What is needed
List every person identified by name in the news article about the Church of St. Barra below.

— Start Quoted passage —

A renegade group of Roman Catholics in Cape Breton is defying a bid by the local bishop to shut down their 200-year-old parish.

The Church of St. Barra was closed by the diocese of Antigonish in 2015 as the organization struggled to deal with a declining population and the fallout from a sexual-abuse scandal that resulted in a $16-million settlement for 125 confirmed and alleged victims.

“It’s being taken from [parishioners] to pay for sins of the flesh,” said Rod Farrell, one of the church’s wardens. “It’s absolutely appalling.”

Irate parishioners in the tiny community of Christmas Island have filed several appeals to Rome.

More important, they have reopened the church for scripture readings, meetings and community events, despite the disapproval of Bishop Brian Dunn.

The diocese wants the congregation to worship at St. Columba Parish in Iona, about four kilometres away.

But the parishioners aren’t interested.

“We owned that land before the diocese of Antigonish was even a thought,” Mr. Farrell said. “And since we own the land and we own the church … we will decide – and only we will decide – what happens to our property.”

The wardens have presented the bishop with a deed that dates back to 1838, which makes the former parish – now using its fourth church – one of Nova Scotia’s oldest parishes established by Scottish settlers. Services were originally held in Gaelic.

“I don’t think the bishop … can tell Christ not to be with us,” said Mr. Farrell, head of the Church of St. Barra Restoration and Development Society.

Every Sunday, about 15 to 30 people gather at St. Barra’s for readings.

What they really want is to take part in a regular mass – but that can’t happen without the blessing of the bishop.

Rev. Donald MacGillivray, a spokesman for Diocese of Antigonish, said the decision to “suppress” the parish was part of a five-year rationalization process that included public consultations

“The population is in decline,” he said in an interview, noting that the diocese has already shut down about 25 churches and is in the process of selling the real estate to repay a loan it obtained to cover the sex-abuse settlement.

“It didn’t seem reasonable to keep two places open such a short distance from one another … I’m not a demographer, but it doesn’t take a lot to figure out that something has to change.”

Father MacGillivray said authorities in Rome, acting on canon law, have rejected earlier appeals.

“The bishop’s authority is not absolute,” he said. “[But] they agreed with the bishop that there were sufficient reasons to do what he did.”

Father MacGillivray said the Episcopal Corporation of Antigonish has a legal opinion stating it owns St. Barra’s real estate.

As well, he said the diocese is not about to allow the parishioners on Christmas Island to celebrate the sacrament of the eucharist, even though the bishop has the authority to do so.

“To take the blessed sacrament and have a communion service [there] is against how we understand the eucharist,” Father MacGillivray said, adding that exceptions are made only for remote locations or for seniors homes, where parishioners can’t get to church.

Still, MacGillivray said he understands the process of selling the church and its land has been difficult for the community, which has raised money to support the church for two centuries.

“I get it,” he said. “People have been given the parish by their forebearers. It was their job to pass it on to their children. If it closes on their watch, people instinctively feel that they failed.”

— End Quoted passage —
— Start Given material —

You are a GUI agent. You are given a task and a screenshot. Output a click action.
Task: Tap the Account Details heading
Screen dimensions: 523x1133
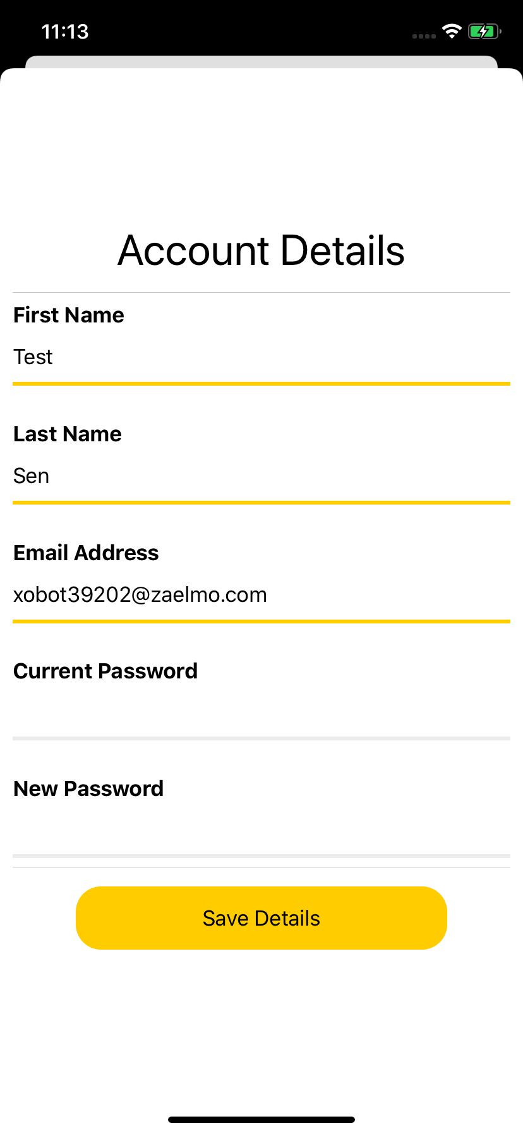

— End Given material —

Result below
Rod Farrell
Bishop Brian Dunn
Rev. Donald MacGillivray